Effect of functional group position in co-formers and solvent on cocrystal polymorphism/stoichiomorphism: a case study

In recent years, there has been an increase in the number of reports on cocrystal polymorphism and stoichiomorphism. However, the research on the factors that influence these phenomena is limited. Herein, picolinamide (PAM), nicotinamide (NAM), and isonicotinamide (INA) were selected as co-formers to form multicomponent solids with 4-chloro-3-sulfamoylbenzoic acid (CSBA). Six new cocrystal forms of CSBA were discovered and their crystal structures were determined. It was found that PAM and NAM can only form one cocrystal with CSBA, while INA can form up to four cocrystals, including both cocrystal polymorphism and stoichiomorphism. Molecular electrostatic potential analysis and crystal structure analysis showed that the functional group position of PAM limited the diversity of cocrystal synthons, while the lattice energy limited the diversity of cocrystal synthons when NAM acted as a co-former. Only INA was not subject to these restrictions when forming cocrystals.
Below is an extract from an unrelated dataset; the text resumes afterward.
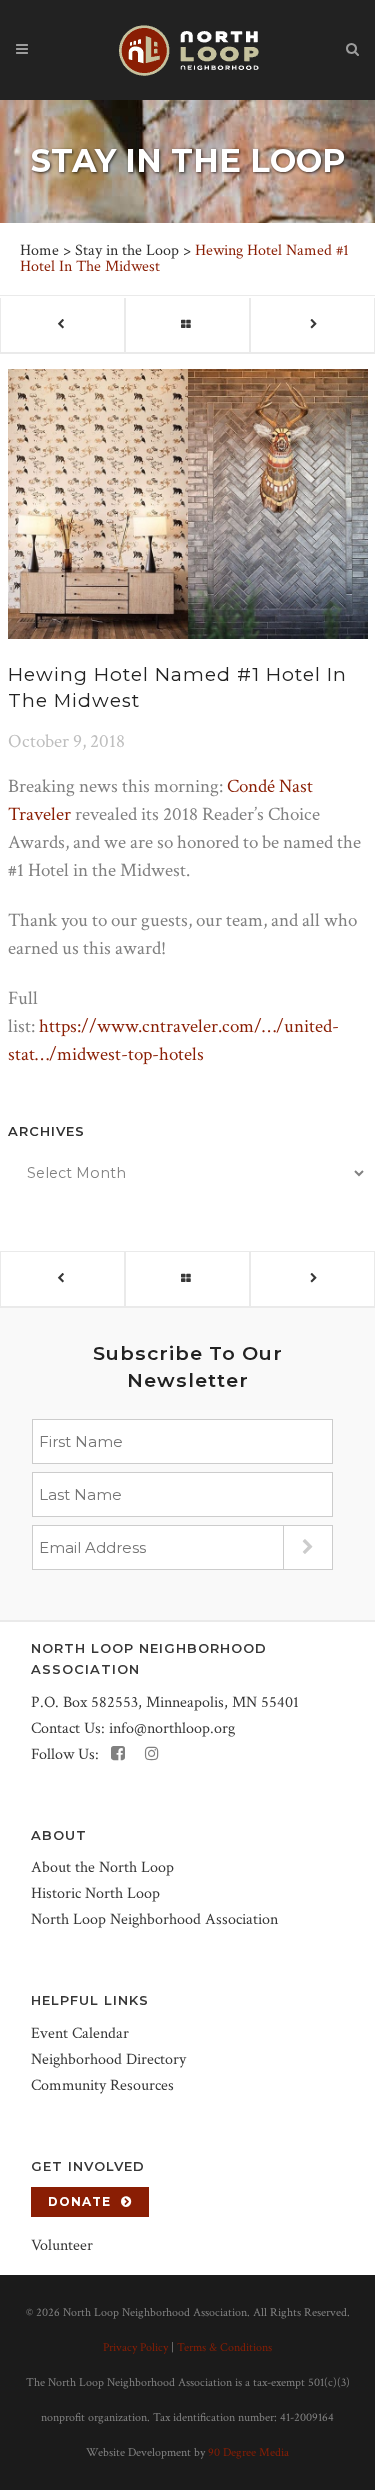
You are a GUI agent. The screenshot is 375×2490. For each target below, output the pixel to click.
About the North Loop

Finally, the influence of solvents on cocrystals was illustrated by determining the ternary phase diagrams. The mechanism of two similar solvents, ethyl acetate and acetone, controlling the crystallization of cocrystal polymorphism was analyzed by molecular simulations.

Automated summary

This study investigates the factors influencing the formation of cocrystal polymorphism and stoichiomorphism using picolinamide (PAM), nicotinamide (NAM), and isonicotinamide (INA) as co-formers with 4-chloro-3-sulfamoylbenzoic acid (CSBA). Six new cocrystal forms of CSBA were discovered, with PAM and NAM forming one cocrystal and INA forming up to four cocrystals. Molecular electrostatic potential analysis and crystal structure analysis revealed the limitations on cocrystal synthons diversity imposed by the functionality group position and lattice energy of the co-formers. The influence of solvents on cocrystals formation was also explored.